> _Exercise goal_: Read the data below line by line and copy each one with "computer" in it.

> _Material provided_:
--
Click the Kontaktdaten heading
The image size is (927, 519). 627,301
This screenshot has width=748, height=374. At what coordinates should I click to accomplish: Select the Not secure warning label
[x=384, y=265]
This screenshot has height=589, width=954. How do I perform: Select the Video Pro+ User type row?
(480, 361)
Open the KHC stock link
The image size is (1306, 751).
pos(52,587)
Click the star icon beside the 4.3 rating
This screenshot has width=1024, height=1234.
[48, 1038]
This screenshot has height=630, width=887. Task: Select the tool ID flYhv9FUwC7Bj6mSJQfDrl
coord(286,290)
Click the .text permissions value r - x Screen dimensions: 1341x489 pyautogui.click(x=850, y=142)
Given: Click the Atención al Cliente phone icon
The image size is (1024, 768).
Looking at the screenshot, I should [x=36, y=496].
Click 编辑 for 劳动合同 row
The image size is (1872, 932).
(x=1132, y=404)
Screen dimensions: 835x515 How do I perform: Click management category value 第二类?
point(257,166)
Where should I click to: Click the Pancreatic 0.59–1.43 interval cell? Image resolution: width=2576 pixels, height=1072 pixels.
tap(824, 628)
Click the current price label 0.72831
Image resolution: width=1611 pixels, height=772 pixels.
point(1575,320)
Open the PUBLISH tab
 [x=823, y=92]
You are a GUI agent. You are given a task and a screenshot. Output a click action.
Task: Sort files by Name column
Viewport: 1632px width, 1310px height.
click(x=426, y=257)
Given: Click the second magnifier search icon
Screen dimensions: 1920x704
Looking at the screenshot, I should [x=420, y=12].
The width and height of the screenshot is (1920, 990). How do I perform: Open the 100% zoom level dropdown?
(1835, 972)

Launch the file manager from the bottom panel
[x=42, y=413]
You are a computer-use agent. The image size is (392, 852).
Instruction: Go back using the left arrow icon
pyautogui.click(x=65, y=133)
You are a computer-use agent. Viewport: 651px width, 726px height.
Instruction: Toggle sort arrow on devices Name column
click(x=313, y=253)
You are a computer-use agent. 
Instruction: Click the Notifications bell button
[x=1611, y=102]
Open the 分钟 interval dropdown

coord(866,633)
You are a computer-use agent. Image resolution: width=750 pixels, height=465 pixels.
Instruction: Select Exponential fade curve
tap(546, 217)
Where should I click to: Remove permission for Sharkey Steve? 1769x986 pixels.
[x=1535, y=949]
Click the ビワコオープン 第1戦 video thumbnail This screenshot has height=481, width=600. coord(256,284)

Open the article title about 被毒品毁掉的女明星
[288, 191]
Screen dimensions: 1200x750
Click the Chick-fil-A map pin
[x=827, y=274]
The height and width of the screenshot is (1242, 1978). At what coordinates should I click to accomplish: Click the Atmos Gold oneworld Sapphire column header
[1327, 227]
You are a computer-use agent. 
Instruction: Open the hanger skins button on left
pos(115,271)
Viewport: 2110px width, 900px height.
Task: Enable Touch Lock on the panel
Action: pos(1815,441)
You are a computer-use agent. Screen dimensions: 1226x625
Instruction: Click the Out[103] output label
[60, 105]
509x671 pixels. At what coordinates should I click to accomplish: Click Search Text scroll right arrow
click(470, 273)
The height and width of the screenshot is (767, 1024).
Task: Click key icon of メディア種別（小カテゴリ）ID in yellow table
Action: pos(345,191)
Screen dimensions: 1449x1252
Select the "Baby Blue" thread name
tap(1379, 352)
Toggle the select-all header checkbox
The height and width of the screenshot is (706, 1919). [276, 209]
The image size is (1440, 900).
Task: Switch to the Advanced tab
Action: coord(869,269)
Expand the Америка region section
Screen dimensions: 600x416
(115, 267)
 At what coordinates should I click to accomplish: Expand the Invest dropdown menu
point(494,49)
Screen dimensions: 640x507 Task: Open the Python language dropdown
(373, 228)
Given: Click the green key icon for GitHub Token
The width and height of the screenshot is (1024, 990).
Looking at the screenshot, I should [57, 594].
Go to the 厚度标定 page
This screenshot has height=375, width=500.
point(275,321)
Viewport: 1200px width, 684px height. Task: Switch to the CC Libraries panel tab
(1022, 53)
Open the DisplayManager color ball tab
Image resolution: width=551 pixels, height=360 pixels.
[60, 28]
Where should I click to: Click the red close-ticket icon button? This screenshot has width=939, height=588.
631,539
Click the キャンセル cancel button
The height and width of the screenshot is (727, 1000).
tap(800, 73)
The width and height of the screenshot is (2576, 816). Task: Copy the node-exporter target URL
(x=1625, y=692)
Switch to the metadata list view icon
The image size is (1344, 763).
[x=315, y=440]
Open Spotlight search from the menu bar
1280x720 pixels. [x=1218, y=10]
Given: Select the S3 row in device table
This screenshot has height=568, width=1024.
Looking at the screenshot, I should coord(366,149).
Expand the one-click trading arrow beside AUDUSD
--
> _Response to this exercise_:
You are a computer-use agent. The image size is (392, 852).
You are a computer-use agent. Viewport: 651px width, 726px height.
You are a computer-use agent. 
You are a computer-use agent. Image resolution: width=750 pixels, height=465 pixels.
You are a computer-use agent. 
You are a computer-use agent. Screen dimensions: 1226x625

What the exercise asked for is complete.